The new book A Panoply of Polygons cites a theorem Euclid (Proposition XIII.10) saying

If a regular pentagon, a regular hexagon, and a regular decagon are inscribed in congruent circles, then their side lengths form a right triangle.

This isn’t exactly what Euclid said, but it’s an easy deduction from what he did say.

Here’s an illustration. Update: Ralph Corderoy suggested in the comments that it would be good to add the congruent circles through the polygon vertices. Here is a graphic with the circles added. ## Connection with golden ratio

I learned about this theorem from the book cited above, which arrived in the mail yesterday. The figure looked familiar because Cliff Pickover had posted essentially the same illustration on Twitter recently, saying that not only is there a right triangle in the middle of the diagram, this triangle is half of a golden rectangle.

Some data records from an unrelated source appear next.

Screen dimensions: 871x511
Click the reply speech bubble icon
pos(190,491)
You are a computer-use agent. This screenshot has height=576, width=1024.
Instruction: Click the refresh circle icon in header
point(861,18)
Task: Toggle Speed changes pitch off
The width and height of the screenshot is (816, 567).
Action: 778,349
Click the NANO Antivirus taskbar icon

The length of the side of a regular polygon with n sides is 2R sin(π/n) where R is the radius of the circle through the vertices. So to prove that the ratio between the side of the hexagon and the side of the decagon is the golden ratio φ, it suffices to prove

sin(π/6) / sin(π/10) = φ

You could verify this in Mathematica by seeing that the following returns `True`.

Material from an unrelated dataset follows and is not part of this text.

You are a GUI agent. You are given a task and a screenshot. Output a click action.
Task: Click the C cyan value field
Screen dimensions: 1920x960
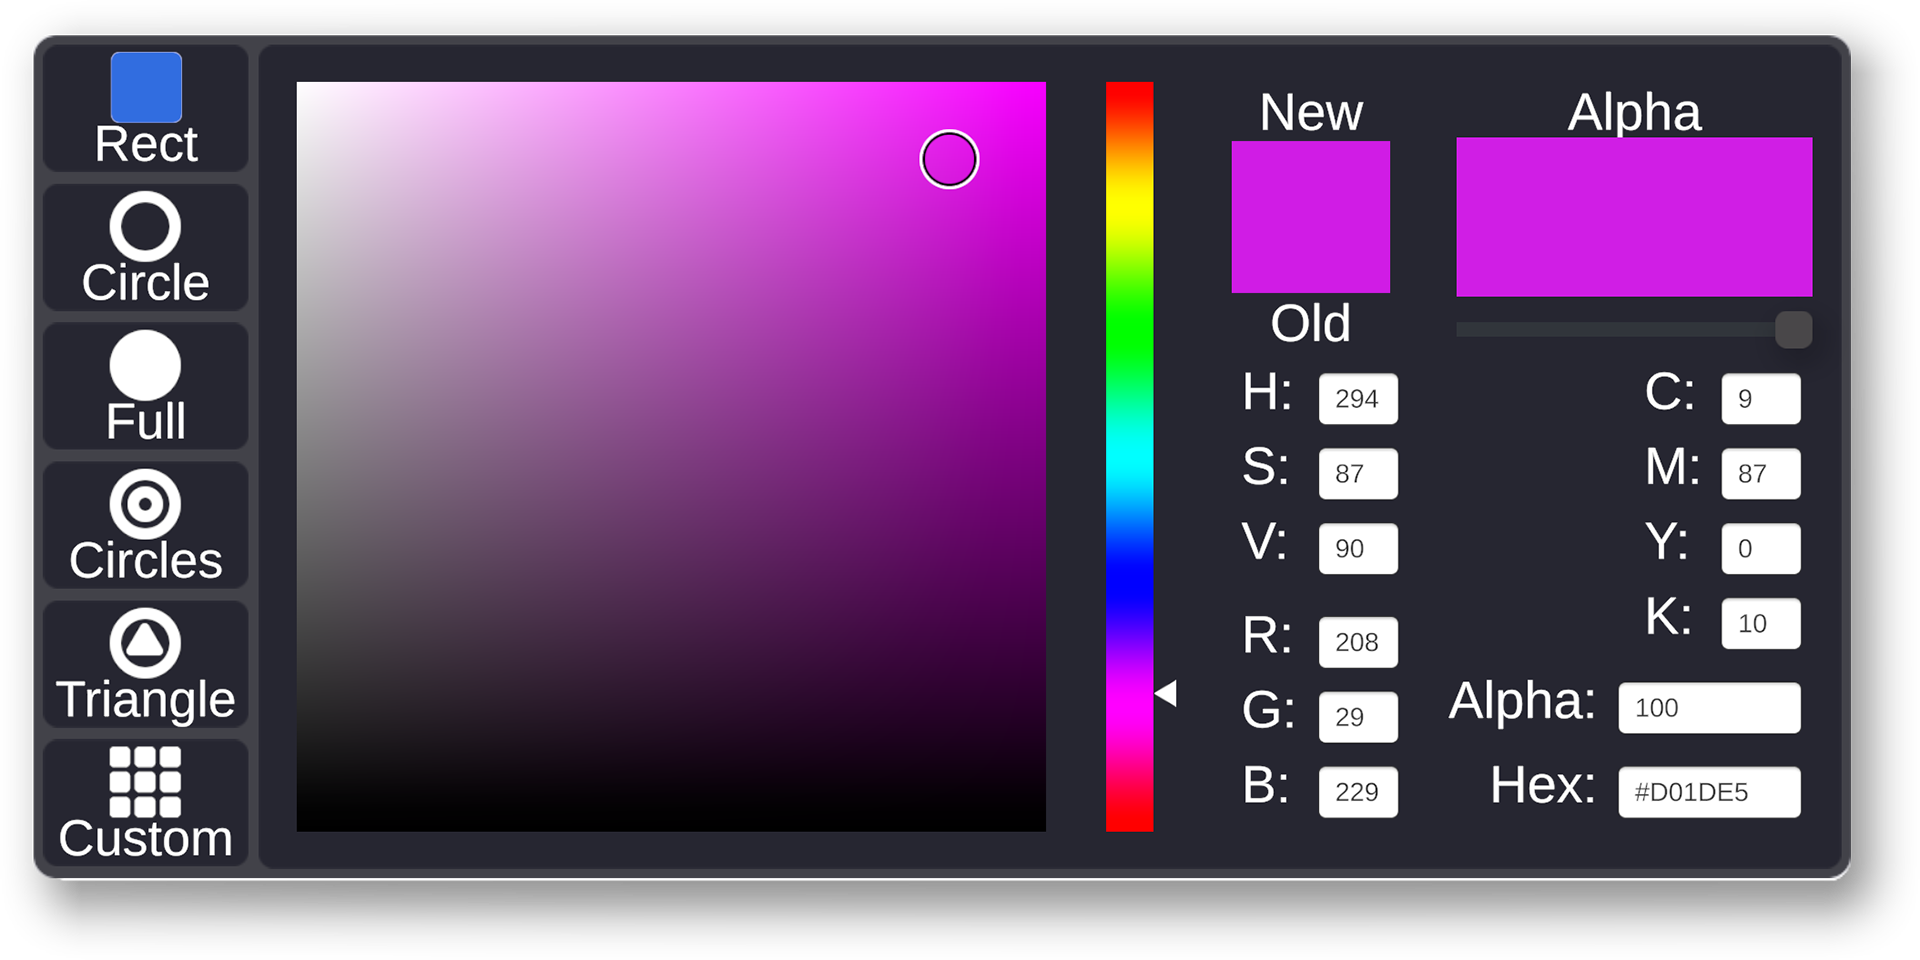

`    Sin[Pi/6]/ Sin[Pi/10] == GoldenRatio`

## Python code

Here’s the code I used to create the image above.

```    from numpy import exp, pi, arange
import matplotlib.pyplot as plt

# Vertices of a hexagon
hexa = exp(2j*pi*arange(6)/6)

# Vertices of a decagon, shifted and rotated
# to have a side perpendicular to the hexagon
deca = exp(2j*pi*(0.5+arange(10))/10)
deca += hexa - deca

# Shift and rotate a pentagon to share one vertex
# with the hexagon and one vertex with the decagon
omega = exp(2j*pi/5)
c = (hexa*omega - deca)/(omega - 1)
penta = c + (hexa - c)*exp(2j*pi*arange(5)/5)

def connect(p, q, c):
plt.plot([p.real, q.real], [p.imag, q.imag], '-', color=c)

plt.gca().set_aspect("equal")

for n in range(-1, 5):
connect(hexa[n], hexa[n+1], 'blue')
for n in range(-1, 9):
connect(deca[n], deca[n+1], 'green')
for n in range(-1, 4):
connect(penta[n], penta[n+1], 'red')

plt.show()
```

The ability to use -1 to as the index to the last element of an array simplifies the code that connects the vertices. In a language like C you’d have to write an extra statement after your loop to join the last vertex to the first.

When I first saw the illustration in Panoply of Pentagons I though that the top of the pentagon was parallel to the top of the hexagon. When I wrote the Python code first assuming this orientation of the pentagon, things didn’t line up. Writing the code made me pay closer attention, as is often the case.

## 6 thoughts on “A pentagon, hexagon, and decagon walk into a bar …”

1. Ralph Corderoy

It would be nice to see the ‘congruent circles’ in the diagram.

2. Thanks for the suggestion. I updated the post accordingly.

3. And the punch line is?

4. Arthur

I think in language without index wraparound you can do something like

connect(hexa[n], hexa[(n+1)%6], ‘blue’)

Looping from 0 to 5 inclusive.

5. An exercise left to the reader. :)

6. Victor

It is possible to draw two congruent exterior angles at each vertex of a polygon, but only one is considered when talking of the exterior angle at a specific vertex.